In his proposed budget for fiscal year 2013, President Barack Obama includes several tax provisions of interest to the affordable housing, community development and renewable energy communities.

  • Extend 100 Percent First-Year Depreciation Deduction. Applies to property acquired and placed in service through 2012 (2013 for property eligible for a one-year extension of the placed-in-service date).
  • Provide Additional Tax Credits for Qualifying Advanced Energy Manufacturing Projects. Authorizes an additional $5 billion of credits, over two years.
  • Provide Tax Credit for Energy-Efficient Commercial Building Property Expenditures.  Tax credit rate of $0.60 to $1.80 a square foot.
  • Reform and Extend Build America BondsSubsidy level of 30% through 2013 and 28% thereafter.  Use of bonds expanded also.
  • Provide a New Manufacturing Communities Tax Credit.  For investment in communities that have suffered a major job loss event.  Could be structured like NMTC.  Provides $2 billion in credits a year for 3 years, 2012 to 2014. 

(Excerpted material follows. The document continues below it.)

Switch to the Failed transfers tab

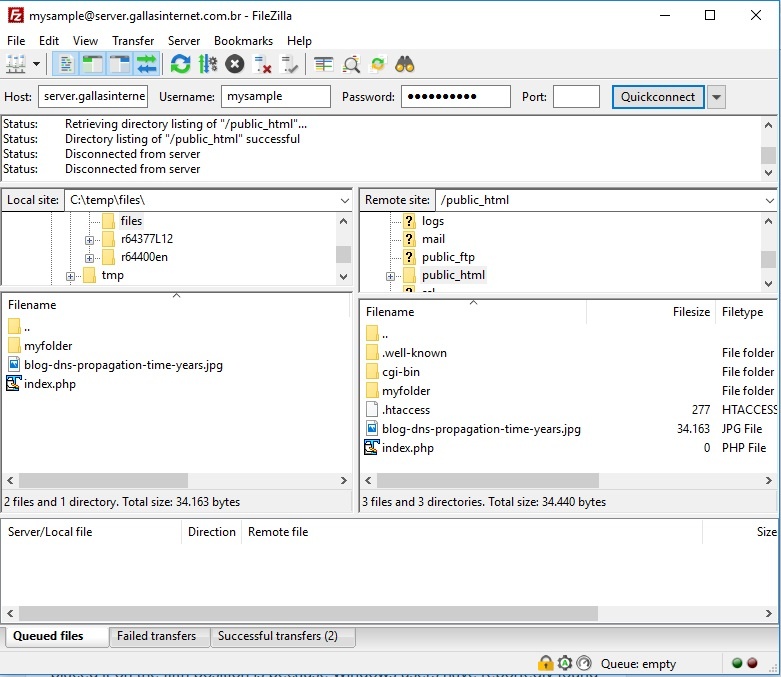click(157, 636)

  • Extend and Modify Certain Energy Incentives.  Extends production and investment tax credit for wind facilities for property placed in service in 2013.  Extends cash grant program for property placed in service in 2012 (including property where construction begins in 2012).  Makes credit refundable for property where construction begins in 2009 to 2013.  
  • Extend and Modify the New Markets Tax Credit (NMTC).  $5 billion a year for two years, allows NMTC from QEIs made after 12/31/ 2011 to offset the AMT. 

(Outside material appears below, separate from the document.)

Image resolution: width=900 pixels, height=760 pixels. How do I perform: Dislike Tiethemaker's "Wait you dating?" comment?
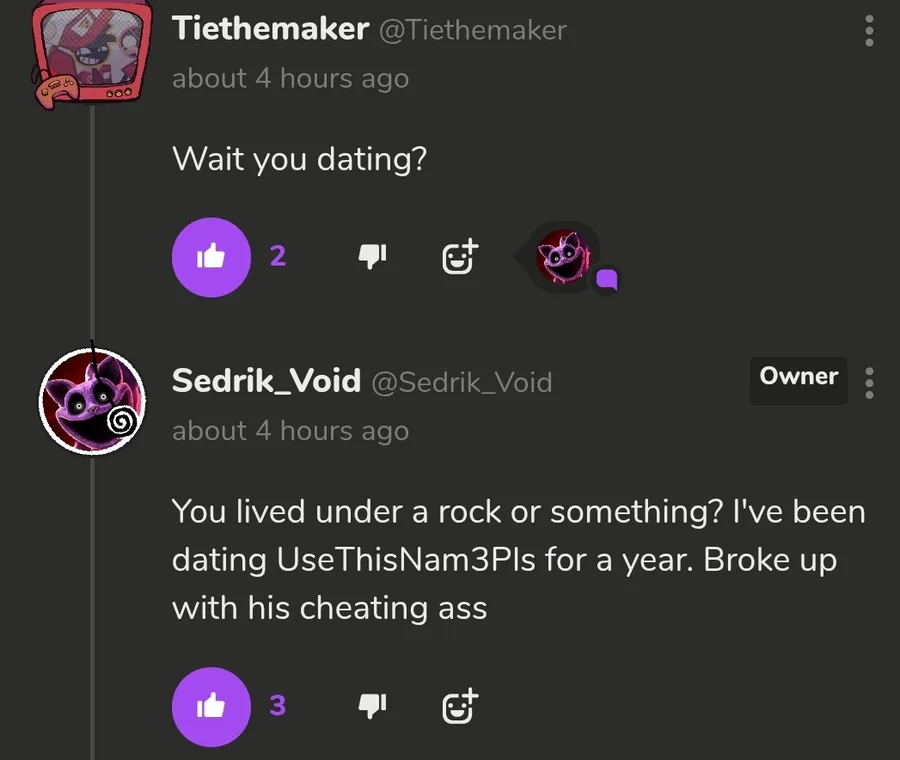coord(372,257)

  • Low-Income Housing Tax Credit Provisions:
  1. Allow LIHTC Properties to Use Average Income Restrictions.
  2. Allow Real Estate Investment Trusts (REITS) to benefit from the LIHTC. Allows REITs to use LIHTCs to treat otherwise taxable dividend as tax-exempt.

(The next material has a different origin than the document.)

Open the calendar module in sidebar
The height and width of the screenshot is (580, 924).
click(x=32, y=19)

  3.  Provide 30%  Basis “Boost” to Certain Tax-Exempt Bond Financed Properties. For projects in difficult to develop areas, basis could be increased to 169% (130% * 130%).  To be eligible, property must receive “Federal-Investment-Protection Designation” from housing credit agency.  Designation could be given only to projects that satisfy the following requirements:
    1. The project involves the preservation, recapitalization, and rehabilitation of existing housing;
    2. The project demonstrates a serious backlog of capital needs or deferred maintenance;
    3. The project involves housing that was previously financed with Federal funds or benefited from LIHTC; and
    4. Because of that Federal support, the housing was subject to a long-term use agreement limiting occupancy to low-income households.  
  4. Require LIHTC-Supported Housing to Provide Appropriate Protections to Victims of Domestic Violence.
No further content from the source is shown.